» **TASK GOAL**
Exact reproduction required: the lines below from the line with "Click the teal circle icon in the legend" to the line with "Task: Click the word", both ends included, and no others.

(Collected data entries)
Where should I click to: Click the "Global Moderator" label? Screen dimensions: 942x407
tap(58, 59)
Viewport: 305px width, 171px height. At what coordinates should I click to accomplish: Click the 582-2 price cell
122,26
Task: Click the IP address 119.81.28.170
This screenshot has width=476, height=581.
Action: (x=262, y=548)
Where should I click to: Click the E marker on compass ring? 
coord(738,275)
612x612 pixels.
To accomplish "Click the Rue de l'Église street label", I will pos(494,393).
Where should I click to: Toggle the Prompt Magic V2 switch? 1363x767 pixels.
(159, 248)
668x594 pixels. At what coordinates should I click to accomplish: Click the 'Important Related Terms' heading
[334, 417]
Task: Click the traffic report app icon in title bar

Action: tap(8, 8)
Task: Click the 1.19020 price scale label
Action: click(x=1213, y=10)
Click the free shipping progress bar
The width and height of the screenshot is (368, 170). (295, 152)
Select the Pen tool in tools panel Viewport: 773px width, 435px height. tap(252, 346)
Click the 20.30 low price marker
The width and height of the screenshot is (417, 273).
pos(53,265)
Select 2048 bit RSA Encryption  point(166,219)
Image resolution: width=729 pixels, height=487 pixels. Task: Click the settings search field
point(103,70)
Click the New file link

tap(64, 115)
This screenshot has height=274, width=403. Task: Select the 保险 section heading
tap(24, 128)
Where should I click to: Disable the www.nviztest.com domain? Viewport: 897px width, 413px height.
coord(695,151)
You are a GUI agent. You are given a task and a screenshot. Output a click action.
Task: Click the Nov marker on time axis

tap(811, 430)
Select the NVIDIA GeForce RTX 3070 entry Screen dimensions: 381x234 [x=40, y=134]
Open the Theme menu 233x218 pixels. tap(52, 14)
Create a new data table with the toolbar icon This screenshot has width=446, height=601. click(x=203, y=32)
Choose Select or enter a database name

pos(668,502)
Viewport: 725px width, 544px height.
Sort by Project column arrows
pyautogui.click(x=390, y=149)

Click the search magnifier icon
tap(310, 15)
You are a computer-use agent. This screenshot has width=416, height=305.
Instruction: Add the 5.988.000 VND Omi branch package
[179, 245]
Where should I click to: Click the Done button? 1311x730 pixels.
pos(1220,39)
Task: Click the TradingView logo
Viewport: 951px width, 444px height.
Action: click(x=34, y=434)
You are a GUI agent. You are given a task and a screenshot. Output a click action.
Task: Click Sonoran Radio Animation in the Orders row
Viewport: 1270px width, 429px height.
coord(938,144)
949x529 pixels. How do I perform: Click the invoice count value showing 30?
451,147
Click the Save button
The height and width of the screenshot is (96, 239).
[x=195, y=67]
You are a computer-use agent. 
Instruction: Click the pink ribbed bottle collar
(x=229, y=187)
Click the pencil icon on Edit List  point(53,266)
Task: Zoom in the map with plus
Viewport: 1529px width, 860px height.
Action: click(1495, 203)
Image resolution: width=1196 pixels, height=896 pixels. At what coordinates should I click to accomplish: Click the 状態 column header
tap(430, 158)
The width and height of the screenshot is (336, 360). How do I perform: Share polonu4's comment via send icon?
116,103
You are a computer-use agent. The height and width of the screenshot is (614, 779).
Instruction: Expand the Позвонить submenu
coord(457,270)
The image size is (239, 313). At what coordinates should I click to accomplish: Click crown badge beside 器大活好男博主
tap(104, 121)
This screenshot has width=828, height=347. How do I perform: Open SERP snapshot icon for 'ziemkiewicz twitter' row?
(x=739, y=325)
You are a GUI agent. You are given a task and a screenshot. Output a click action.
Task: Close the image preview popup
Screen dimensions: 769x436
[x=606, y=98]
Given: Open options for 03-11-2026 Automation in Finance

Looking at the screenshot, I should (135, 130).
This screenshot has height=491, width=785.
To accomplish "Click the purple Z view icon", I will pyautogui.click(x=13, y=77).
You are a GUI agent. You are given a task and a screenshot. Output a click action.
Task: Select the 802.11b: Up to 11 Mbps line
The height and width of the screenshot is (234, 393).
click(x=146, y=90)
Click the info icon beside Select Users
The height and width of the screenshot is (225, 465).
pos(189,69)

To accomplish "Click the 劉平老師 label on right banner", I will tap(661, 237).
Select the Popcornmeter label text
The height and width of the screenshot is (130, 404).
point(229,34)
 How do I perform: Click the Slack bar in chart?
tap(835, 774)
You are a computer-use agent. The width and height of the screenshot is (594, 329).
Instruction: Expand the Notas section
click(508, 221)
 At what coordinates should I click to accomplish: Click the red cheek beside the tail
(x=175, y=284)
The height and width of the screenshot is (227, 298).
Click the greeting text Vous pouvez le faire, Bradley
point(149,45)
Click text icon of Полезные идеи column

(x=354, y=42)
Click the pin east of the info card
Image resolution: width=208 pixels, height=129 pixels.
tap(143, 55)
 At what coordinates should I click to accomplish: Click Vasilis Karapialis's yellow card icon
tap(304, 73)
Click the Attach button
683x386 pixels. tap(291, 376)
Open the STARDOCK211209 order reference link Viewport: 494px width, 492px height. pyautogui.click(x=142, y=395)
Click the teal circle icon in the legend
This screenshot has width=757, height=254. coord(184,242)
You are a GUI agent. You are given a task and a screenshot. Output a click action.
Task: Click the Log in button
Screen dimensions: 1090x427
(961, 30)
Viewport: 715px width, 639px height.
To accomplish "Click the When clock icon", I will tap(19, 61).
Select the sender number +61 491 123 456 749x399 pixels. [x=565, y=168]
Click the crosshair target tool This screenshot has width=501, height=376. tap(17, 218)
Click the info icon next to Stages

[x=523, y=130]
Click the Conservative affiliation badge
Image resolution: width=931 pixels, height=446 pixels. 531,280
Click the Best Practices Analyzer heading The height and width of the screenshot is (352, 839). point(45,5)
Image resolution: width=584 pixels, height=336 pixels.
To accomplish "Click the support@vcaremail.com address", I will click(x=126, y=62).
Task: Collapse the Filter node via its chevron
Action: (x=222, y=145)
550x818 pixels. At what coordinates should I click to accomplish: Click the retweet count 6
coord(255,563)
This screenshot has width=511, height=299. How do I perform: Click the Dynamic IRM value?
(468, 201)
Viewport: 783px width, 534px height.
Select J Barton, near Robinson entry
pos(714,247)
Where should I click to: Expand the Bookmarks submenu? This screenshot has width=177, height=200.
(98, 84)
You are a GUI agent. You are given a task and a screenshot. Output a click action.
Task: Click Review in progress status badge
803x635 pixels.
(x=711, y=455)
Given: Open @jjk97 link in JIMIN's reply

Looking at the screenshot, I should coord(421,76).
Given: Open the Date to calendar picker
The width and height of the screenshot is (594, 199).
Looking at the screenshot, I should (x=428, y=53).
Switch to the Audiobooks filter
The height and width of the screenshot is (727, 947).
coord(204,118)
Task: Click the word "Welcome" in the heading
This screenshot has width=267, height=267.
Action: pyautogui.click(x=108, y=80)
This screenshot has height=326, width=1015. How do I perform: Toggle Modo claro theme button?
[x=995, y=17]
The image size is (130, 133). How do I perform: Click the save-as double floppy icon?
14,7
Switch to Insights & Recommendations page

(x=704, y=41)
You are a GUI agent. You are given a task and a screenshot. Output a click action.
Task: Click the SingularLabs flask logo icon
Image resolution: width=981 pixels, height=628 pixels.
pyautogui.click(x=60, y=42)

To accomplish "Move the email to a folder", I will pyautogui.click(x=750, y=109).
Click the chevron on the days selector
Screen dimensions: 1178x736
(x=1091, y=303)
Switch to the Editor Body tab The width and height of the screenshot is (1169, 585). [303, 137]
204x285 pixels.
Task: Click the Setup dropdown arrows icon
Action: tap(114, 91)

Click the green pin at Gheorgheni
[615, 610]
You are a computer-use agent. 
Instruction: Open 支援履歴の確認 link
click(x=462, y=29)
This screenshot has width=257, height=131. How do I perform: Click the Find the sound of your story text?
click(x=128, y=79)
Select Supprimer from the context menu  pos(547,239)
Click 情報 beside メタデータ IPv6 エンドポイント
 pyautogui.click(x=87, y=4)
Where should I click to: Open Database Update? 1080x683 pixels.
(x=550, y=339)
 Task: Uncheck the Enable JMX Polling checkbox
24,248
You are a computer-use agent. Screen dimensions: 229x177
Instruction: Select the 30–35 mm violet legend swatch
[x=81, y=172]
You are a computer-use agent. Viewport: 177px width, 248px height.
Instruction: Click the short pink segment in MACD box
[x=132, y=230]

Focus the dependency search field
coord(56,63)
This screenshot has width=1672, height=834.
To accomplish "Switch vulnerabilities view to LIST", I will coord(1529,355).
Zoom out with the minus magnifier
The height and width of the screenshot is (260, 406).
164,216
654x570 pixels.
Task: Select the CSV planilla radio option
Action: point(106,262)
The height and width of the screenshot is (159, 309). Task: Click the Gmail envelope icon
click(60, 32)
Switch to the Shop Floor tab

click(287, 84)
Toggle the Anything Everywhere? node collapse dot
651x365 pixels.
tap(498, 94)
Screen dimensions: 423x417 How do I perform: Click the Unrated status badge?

» **OUTPUT FOR THIS EXERCISE**
Click the teal circle icon in the legend
This screenshot has width=757, height=254. coord(184,242)
You are a GUI agent. You are given a task and a screenshot. Output a click action.
Task: Click the Log in button
Screen dimensions: 1090x427
(961, 30)
Viewport: 715px width, 639px height.
To accomplish "Click the When clock icon", I will tap(19, 61).
Select the sender number +61 491 123 456 749x399 pixels. [x=565, y=168]
Click the crosshair target tool This screenshot has width=501, height=376. tap(17, 218)
Click the info icon next to Stages

[x=523, y=130]
Click the Conservative affiliation badge
Image resolution: width=931 pixels, height=446 pixels. 531,280
Click the Best Practices Analyzer heading The height and width of the screenshot is (352, 839). point(45,5)
Image resolution: width=584 pixels, height=336 pixels.
To accomplish "Click the support@vcaremail.com address", I will click(x=126, y=62).
Task: Collapse the Filter node via its chevron
Action: (x=222, y=145)
550x818 pixels. At what coordinates should I click to accomplish: Click the retweet count 6
coord(255,563)
This screenshot has width=511, height=299. How do I perform: Click the Dynamic IRM value?
(468, 201)
Viewport: 783px width, 534px height.
Select J Barton, near Robinson entry
pos(714,247)
Where should I click to: Expand the Bookmarks submenu? This screenshot has width=177, height=200.
(98, 84)
You are a GUI agent. You are given a task and a screenshot. Output a click action.
Task: Click Review in progress status badge
803x635 pixels.
(x=711, y=455)
Given: Open @jjk97 link in JIMIN's reply

Looking at the screenshot, I should coord(421,76).
Given: Open the Date to calendar picker
The width and height of the screenshot is (594, 199).
Looking at the screenshot, I should (x=428, y=53).
Switch to the Audiobooks filter
The height and width of the screenshot is (727, 947).
coord(204,118)
Task: Click the word "Welcome" in the heading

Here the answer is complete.